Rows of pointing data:

◆ ◆ ◆

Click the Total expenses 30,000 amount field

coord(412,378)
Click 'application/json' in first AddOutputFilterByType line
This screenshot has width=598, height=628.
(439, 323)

◆ ◆ ◆

▶ **Stated problem**
Return each line of the items above that contains the word "Click".

▶ **Full output**
Click the Total expenses 30,000 amount field
Click 'application/json' in first AddOutputFilterByType line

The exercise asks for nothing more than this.